EXERCISE AIM:
What you should write out is every line from the one containing "Instruction: Expand the e-POS menu" to the end of the data, exactly and with nothing else.

BEGIN

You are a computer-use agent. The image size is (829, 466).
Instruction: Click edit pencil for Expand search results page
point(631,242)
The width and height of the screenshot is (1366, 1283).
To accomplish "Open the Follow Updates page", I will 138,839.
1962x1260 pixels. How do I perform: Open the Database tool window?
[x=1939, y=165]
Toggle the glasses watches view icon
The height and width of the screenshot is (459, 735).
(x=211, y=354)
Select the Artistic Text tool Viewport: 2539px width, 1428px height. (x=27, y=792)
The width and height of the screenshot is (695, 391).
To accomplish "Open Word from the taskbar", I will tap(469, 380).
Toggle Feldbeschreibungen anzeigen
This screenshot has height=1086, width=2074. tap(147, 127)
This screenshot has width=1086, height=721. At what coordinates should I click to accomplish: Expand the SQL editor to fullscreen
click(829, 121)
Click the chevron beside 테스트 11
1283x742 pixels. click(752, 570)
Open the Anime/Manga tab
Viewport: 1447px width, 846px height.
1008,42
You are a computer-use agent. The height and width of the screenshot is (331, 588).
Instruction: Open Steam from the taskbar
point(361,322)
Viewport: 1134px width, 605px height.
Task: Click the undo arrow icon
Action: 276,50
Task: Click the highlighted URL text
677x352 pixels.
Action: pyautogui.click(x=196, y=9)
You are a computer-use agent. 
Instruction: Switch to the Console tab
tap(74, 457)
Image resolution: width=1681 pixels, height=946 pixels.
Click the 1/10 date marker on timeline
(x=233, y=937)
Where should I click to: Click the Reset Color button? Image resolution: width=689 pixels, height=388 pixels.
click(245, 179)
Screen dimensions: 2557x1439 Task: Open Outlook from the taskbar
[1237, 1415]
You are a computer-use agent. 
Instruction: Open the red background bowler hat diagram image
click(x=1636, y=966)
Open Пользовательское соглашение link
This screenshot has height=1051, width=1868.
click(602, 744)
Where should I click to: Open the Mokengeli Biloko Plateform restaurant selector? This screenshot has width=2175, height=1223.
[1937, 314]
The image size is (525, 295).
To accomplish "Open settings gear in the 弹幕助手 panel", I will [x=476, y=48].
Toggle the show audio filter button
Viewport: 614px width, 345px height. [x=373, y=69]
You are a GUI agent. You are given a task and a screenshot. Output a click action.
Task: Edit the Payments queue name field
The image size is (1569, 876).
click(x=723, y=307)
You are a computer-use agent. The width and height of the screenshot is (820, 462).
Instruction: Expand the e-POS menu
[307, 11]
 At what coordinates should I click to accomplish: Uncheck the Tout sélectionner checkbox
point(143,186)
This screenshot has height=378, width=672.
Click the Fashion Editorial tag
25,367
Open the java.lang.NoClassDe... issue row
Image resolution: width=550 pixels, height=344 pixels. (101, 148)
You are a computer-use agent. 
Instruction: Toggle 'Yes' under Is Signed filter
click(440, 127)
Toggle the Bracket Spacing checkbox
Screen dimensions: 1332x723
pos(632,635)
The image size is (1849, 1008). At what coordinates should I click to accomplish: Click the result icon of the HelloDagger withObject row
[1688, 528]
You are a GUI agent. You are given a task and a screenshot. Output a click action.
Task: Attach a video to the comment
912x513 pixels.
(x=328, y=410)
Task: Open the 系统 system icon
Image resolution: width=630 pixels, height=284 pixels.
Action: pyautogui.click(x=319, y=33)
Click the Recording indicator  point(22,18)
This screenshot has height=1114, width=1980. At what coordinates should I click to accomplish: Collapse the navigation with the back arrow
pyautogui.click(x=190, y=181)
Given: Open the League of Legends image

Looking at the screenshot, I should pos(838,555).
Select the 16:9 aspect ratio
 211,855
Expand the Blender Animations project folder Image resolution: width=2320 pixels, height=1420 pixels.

END

ANSWER FOR THIS EXERCISE:
Instruction: Expand the e-POS menu
[307, 11]
 At what coordinates should I click to accomplish: Uncheck the Tout sélectionner checkbox
point(143,186)
This screenshot has height=378, width=672.
Click the Fashion Editorial tag
25,367
Open the java.lang.NoClassDe... issue row
Image resolution: width=550 pixels, height=344 pixels. (101, 148)
You are a computer-use agent. 
Instruction: Toggle 'Yes' under Is Signed filter
click(440, 127)
Toggle the Bracket Spacing checkbox
Screen dimensions: 1332x723
pos(632,635)
The image size is (1849, 1008). At what coordinates should I click to accomplish: Click the result icon of the HelloDagger withObject row
[1688, 528]
You are a GUI agent. You are given a task and a screenshot. Output a click action.
Task: Attach a video to the comment
912x513 pixels.
(x=328, y=410)
Task: Open the 系统 system icon
Image resolution: width=630 pixels, height=284 pixels.
Action: pyautogui.click(x=319, y=33)
Click the Recording indicator  point(22,18)
This screenshot has height=1114, width=1980. At what coordinates should I click to accomplish: Collapse the navigation with the back arrow
pyautogui.click(x=190, y=181)
Given: Open the League of Legends image

Looking at the screenshot, I should pos(838,555).
Select the 16:9 aspect ratio
 211,855
Expand the Blender Animations project folder Image resolution: width=2320 pixels, height=1420 pixels.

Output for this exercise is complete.